- Activity: Reproduce all of the material, keeping each line intact.

- Provided material:
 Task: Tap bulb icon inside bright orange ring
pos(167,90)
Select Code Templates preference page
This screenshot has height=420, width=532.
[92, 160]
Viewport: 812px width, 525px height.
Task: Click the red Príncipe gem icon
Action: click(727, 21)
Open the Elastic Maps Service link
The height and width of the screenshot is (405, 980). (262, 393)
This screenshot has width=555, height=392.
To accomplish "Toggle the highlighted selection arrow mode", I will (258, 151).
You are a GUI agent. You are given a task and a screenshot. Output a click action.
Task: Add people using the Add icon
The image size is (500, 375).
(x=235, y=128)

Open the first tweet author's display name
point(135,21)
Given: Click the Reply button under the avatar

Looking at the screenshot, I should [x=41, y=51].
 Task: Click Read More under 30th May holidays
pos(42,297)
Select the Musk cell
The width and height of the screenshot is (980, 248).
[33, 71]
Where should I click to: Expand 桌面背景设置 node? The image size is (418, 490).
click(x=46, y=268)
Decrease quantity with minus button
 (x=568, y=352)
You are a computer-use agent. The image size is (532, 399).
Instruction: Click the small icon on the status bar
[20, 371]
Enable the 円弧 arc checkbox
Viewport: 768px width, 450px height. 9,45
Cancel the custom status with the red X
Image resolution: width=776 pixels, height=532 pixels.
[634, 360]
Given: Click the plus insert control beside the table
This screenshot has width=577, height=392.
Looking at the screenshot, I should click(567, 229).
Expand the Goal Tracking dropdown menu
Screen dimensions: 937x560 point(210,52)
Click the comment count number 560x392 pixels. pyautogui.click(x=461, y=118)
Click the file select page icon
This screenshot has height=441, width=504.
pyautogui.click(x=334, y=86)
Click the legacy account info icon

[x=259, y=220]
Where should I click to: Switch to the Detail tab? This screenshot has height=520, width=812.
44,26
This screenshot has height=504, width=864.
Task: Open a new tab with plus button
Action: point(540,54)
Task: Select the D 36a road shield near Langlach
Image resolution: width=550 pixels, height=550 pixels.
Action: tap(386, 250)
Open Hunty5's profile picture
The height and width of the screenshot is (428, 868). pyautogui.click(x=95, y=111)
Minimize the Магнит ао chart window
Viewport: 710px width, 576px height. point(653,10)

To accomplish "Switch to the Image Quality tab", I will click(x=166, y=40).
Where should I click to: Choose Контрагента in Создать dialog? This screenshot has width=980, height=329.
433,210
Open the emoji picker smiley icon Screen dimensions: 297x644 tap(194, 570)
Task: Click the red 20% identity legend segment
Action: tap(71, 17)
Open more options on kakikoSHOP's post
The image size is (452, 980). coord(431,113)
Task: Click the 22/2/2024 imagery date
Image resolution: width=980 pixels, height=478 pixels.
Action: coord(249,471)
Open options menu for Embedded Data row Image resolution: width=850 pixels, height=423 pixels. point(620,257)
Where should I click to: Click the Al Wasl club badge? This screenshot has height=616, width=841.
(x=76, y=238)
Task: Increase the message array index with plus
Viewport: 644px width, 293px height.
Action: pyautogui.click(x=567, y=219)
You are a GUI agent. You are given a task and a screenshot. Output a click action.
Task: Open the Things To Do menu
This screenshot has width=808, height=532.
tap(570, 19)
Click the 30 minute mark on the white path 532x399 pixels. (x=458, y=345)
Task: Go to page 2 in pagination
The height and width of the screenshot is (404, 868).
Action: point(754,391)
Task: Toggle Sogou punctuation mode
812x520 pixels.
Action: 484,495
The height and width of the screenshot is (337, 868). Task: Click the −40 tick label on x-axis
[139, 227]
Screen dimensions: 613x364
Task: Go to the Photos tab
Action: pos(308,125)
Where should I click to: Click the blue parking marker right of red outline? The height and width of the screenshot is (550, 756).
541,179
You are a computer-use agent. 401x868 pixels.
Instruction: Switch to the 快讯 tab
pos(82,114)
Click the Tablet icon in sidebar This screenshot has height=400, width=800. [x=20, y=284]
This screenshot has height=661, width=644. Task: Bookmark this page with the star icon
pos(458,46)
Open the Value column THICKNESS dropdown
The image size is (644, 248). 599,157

- Response to the exercise:
 Task: Tap bulb icon inside bright orange ring
pos(167,90)
Select Code Templates preference page
This screenshot has height=420, width=532.
[92, 160]
Viewport: 812px width, 525px height.
Task: Click the red Príncipe gem icon
Action: click(727, 21)
Open the Elastic Maps Service link
The height and width of the screenshot is (405, 980). (262, 393)
This screenshot has width=555, height=392.
To accomplish "Toggle the highlighted selection arrow mode", I will (258, 151).
You are a GUI agent. You are given a task and a screenshot. Output a click action.
Task: Add people using the Add icon
The image size is (500, 375).
(x=235, y=128)

Open the first tweet author's display name
point(135,21)
Given: Click the Reply button under the avatar

Looking at the screenshot, I should [x=41, y=51].
 Task: Click Read More under 30th May holidays
pos(42,297)
Select the Musk cell
The width and height of the screenshot is (980, 248).
[33, 71]
Where should I click to: Expand 桌面背景设置 node? The image size is (418, 490).
click(x=46, y=268)
Decrease quantity with minus button
 (x=568, y=352)
You are a computer-use agent. The image size is (532, 399).
Instruction: Click the small icon on the status bar
[20, 371]
Enable the 円弧 arc checkbox
Viewport: 768px width, 450px height. 9,45
Cancel the custom status with the red X
Image resolution: width=776 pixels, height=532 pixels.
[634, 360]
Given: Click the plus insert control beside the table
This screenshot has width=577, height=392.
Looking at the screenshot, I should click(567, 229).
Expand the Goal Tracking dropdown menu
Screen dimensions: 937x560 point(210,52)
Click the comment count number 560x392 pixels. pyautogui.click(x=461, y=118)
Click the file select page icon
This screenshot has height=441, width=504.
pyautogui.click(x=334, y=86)
Click the legacy account info icon

[x=259, y=220]
Where should I click to: Switch to the Detail tab? This screenshot has height=520, width=812.
44,26
This screenshot has height=504, width=864.
Task: Open a new tab with plus button
Action: point(540,54)
Task: Select the D 36a road shield near Langlach
Image resolution: width=550 pixels, height=550 pixels.
Action: tap(386, 250)
Open Hunty5's profile picture
The height and width of the screenshot is (428, 868). pyautogui.click(x=95, y=111)
Minimize the Магнит ао chart window
Viewport: 710px width, 576px height. point(653,10)

To accomplish "Switch to the Image Quality tab", I will click(x=166, y=40).
Where should I click to: Choose Контрагента in Создать dialog? This screenshot has width=980, height=329.
433,210
Open the emoji picker smiley icon Screen dimensions: 297x644 tap(194, 570)
Task: Click the red 20% identity legend segment
Action: tap(71, 17)
Open more options on kakikoSHOP's post
The image size is (452, 980). coord(431,113)
Task: Click the 22/2/2024 imagery date
Image resolution: width=980 pixels, height=478 pixels.
Action: coord(249,471)
Open options menu for Embedded Data row Image resolution: width=850 pixels, height=423 pixels. point(620,257)
Where should I click to: Click the Al Wasl club badge? This screenshot has height=616, width=841.
(x=76, y=238)
Task: Increase the message array index with plus
Viewport: 644px width, 293px height.
Action: pyautogui.click(x=567, y=219)
You are a GUI agent. You are given a task and a screenshot. Output a click action.
Task: Open the Things To Do menu
This screenshot has width=808, height=532.
tap(570, 19)
Click the 30 minute mark on the white path 532x399 pixels. (x=458, y=345)
Task: Go to page 2 in pagination
The height and width of the screenshot is (404, 868).
Action: point(754,391)
Task: Toggle Sogou punctuation mode
812x520 pixels.
Action: 484,495
The height and width of the screenshot is (337, 868). Task: Click the −40 tick label on x-axis
[139, 227]
Screen dimensions: 613x364
Task: Go to the Photos tab
Action: pos(308,125)
Where should I click to: Click the blue parking marker right of red outline? The height and width of the screenshot is (550, 756).
541,179
You are a computer-use agent. 401x868 pixels.
Instruction: Switch to the 快讯 tab
pos(82,114)
Click the Tablet icon in sidebar This screenshot has height=400, width=800. [x=20, y=284]
This screenshot has height=661, width=644. Task: Bookmark this page with the star icon
pos(458,46)
Open the Value column THICKNESS dropdown
The image size is (644, 248). 599,157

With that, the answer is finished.